Wachstum braucht Zeit

Vor einiger Zeit hat meine Kollegin das Bild von Pflanzen in unterschiedlichen Wachstumsphasen verwendet, um unsere Arbeit hier zu beschreiben. Manche Menschen sind wie eine Knospe, die kurz davorsteht, sich zu öffnen. Andere stehen bereits in voller Blüte. Wieder andere gleichen noch einem kleinen Setzling, der erst vorsichtig Wurzeln schlägt. Dieses Bild beschäftigt mich immer wieder, weil es so gut beschreibt, wie Gott mit Menschen umgeht.

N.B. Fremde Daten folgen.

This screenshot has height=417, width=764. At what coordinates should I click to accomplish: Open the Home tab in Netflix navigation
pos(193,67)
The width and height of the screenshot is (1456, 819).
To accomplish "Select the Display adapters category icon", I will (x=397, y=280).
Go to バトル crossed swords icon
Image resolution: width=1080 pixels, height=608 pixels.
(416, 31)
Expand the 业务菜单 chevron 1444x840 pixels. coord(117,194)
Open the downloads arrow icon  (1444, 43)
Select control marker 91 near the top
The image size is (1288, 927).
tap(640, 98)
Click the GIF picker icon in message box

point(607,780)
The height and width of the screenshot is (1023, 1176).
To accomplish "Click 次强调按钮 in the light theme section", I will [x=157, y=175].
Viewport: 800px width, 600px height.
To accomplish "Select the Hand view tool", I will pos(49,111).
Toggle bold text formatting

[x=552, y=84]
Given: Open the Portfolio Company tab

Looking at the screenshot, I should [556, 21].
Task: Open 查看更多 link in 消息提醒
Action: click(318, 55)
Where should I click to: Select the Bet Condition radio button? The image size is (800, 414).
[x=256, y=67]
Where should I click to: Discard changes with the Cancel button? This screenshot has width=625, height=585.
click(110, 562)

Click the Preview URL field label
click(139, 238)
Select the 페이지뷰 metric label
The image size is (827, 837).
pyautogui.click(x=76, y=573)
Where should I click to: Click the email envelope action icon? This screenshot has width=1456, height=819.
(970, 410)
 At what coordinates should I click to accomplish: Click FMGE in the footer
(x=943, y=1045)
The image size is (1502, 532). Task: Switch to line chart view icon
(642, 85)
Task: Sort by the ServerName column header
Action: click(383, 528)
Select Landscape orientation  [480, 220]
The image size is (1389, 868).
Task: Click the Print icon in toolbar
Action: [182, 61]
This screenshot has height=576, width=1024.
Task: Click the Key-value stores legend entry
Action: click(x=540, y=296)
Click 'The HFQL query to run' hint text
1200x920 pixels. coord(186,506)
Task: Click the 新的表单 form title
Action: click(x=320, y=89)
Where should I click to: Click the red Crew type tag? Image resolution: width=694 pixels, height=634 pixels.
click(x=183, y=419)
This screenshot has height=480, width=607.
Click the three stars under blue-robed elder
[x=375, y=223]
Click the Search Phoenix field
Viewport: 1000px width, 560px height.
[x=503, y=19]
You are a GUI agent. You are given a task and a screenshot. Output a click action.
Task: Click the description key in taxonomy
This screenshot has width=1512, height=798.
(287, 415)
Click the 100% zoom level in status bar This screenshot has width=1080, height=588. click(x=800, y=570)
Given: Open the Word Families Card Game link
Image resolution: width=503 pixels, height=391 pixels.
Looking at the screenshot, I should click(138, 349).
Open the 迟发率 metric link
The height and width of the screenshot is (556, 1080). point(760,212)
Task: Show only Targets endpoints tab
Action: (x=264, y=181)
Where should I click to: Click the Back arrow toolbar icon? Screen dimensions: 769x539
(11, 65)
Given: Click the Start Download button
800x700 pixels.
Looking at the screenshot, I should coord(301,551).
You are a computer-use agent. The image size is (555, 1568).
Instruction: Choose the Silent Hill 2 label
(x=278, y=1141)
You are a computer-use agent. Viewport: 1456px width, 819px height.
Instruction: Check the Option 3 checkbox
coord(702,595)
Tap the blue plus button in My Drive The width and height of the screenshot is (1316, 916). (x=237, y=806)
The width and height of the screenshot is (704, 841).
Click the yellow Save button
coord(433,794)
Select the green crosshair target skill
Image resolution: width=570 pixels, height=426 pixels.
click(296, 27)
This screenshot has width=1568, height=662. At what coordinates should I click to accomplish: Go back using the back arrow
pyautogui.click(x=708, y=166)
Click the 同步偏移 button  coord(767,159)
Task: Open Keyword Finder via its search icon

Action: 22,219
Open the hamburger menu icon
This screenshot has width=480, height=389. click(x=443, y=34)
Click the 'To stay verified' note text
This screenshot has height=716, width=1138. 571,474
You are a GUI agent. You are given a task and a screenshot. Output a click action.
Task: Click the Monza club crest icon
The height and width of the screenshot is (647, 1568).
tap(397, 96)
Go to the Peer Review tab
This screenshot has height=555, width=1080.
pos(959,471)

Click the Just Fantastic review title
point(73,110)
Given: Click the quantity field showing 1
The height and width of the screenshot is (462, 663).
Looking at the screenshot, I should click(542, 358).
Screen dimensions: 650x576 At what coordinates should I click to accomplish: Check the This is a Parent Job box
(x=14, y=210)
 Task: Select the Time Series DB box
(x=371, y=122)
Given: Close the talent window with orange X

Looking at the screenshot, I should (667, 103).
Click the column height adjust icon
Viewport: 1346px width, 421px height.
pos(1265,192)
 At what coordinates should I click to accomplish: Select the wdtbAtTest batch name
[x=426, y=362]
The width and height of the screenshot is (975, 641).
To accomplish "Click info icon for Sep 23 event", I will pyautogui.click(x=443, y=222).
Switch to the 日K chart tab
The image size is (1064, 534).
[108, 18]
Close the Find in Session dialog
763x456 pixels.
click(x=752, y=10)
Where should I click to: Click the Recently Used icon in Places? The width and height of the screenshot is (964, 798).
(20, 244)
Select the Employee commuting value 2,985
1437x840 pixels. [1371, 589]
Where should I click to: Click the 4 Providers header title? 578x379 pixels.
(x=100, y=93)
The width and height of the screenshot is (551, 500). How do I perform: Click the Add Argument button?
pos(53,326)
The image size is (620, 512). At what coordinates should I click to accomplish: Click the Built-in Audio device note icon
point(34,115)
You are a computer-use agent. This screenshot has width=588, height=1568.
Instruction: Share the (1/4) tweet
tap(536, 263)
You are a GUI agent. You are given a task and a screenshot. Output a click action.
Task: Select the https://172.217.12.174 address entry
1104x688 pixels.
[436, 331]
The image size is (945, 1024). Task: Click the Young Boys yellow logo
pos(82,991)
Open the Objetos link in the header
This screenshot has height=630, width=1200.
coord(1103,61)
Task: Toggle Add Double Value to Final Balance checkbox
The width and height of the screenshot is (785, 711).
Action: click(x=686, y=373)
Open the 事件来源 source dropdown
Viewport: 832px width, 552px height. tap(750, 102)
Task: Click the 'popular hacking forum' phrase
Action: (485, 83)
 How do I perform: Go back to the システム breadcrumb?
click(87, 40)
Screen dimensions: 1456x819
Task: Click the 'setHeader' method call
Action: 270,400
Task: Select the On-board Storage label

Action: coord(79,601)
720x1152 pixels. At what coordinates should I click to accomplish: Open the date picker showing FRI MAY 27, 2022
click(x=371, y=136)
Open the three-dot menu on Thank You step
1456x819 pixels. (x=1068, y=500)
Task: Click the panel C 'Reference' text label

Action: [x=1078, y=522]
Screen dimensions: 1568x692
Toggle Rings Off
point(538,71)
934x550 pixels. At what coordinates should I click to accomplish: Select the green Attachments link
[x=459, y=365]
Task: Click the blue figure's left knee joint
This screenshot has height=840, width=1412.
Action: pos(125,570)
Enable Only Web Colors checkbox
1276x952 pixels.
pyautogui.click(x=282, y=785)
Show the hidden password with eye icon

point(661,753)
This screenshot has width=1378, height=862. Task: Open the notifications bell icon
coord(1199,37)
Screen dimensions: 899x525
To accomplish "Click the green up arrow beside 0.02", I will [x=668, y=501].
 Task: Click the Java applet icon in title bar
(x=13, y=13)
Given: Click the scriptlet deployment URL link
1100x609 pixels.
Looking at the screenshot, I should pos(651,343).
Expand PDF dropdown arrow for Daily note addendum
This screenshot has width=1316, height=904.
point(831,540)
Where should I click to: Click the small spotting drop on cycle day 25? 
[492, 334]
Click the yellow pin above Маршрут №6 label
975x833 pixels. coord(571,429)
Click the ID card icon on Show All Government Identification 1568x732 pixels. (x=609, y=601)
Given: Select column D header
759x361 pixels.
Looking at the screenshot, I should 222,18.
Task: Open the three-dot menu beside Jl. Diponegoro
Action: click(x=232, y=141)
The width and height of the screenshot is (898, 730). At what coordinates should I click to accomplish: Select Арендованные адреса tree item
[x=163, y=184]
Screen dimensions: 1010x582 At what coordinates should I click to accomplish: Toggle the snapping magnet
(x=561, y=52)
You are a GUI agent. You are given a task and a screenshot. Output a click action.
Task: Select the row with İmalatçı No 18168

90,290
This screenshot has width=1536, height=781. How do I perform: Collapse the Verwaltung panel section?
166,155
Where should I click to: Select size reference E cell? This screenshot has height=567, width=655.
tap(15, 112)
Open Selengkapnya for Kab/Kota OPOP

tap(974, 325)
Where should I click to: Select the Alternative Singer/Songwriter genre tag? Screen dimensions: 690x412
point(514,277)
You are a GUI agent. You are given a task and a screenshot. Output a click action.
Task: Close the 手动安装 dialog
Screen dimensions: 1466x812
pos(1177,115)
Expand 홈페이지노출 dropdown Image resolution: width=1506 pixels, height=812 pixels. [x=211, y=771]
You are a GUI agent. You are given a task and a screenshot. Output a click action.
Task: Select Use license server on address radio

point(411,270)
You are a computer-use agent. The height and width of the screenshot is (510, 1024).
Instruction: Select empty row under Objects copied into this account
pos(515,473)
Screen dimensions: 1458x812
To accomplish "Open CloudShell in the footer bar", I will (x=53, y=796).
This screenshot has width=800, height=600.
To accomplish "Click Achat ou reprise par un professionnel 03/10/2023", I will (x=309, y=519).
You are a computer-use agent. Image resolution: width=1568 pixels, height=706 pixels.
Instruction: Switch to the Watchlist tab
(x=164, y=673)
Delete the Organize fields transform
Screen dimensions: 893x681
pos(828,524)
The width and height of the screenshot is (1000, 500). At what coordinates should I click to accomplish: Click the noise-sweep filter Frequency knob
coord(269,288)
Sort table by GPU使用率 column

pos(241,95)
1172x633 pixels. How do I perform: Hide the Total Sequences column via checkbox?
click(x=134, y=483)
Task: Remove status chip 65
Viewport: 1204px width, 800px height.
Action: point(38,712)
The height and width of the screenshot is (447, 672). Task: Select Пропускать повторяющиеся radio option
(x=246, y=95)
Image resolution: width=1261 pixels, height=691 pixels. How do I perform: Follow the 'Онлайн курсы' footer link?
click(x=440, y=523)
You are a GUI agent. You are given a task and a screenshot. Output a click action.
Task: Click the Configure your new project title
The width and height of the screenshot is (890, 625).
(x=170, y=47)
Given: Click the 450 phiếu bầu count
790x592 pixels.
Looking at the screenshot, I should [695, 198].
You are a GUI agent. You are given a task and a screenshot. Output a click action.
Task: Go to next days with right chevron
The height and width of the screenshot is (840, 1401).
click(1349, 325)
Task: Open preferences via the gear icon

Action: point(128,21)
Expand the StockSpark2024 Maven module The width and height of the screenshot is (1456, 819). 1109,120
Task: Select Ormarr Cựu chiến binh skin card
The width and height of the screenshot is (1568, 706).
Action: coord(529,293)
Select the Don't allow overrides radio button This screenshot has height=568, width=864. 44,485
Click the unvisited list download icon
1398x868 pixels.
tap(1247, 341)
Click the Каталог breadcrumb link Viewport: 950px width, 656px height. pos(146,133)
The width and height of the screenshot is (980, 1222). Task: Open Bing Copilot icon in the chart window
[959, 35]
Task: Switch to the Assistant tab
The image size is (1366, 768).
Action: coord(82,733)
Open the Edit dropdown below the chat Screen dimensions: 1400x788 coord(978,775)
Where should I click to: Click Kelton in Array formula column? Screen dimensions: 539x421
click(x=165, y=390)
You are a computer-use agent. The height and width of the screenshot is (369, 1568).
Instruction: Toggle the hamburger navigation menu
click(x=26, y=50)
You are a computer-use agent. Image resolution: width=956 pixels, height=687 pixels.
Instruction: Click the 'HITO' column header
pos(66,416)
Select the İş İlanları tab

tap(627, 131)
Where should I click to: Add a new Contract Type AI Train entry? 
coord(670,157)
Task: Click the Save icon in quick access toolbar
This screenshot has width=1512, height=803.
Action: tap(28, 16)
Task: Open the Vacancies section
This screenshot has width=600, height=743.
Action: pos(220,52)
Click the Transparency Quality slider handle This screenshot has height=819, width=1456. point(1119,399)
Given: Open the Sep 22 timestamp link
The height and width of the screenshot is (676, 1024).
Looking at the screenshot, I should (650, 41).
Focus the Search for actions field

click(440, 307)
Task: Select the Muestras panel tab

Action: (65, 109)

In letzter Zeit denke ich dabei oft an meine Freundin Isabel (Name geändert). Wir kennen uns schon seit über sieben Jahren und haben uns schon immer gut verstanden. Trotzdem blieben unsere Gespräche lange eher an der Oberfläche. Mit der Zeit habe ich festgestellt, dass Isabel vor allem eines braucht: gemeinsame Zeit. Wenn wir uns nur kurz auf einen Kaffee treffen, reden wir meist über den Alltag. Verbringen wir aber einen ganzen Nachmittag oder sogar einen ganzen Tag zusammen, verändert sich das Gespräch nach einigen Stunden und wird oft persönlicher. Wir sprechen dann über Sorgen, Fragen und Dinge, die uns wirklich beschäftigen. In solchen Momenten kann ich ihr mehr darüber erzählen, wer Jesus für mich ist und warum ich ihm vertraue. Gleichzeitig spricht Isabel dann auch offen darüber, was sie vom Glauben abhält und warum ihr manche Dinge schwerfallen. Diese Gespräche gehören inzwischen zu meinen Lieblingsmomenten mit ihr.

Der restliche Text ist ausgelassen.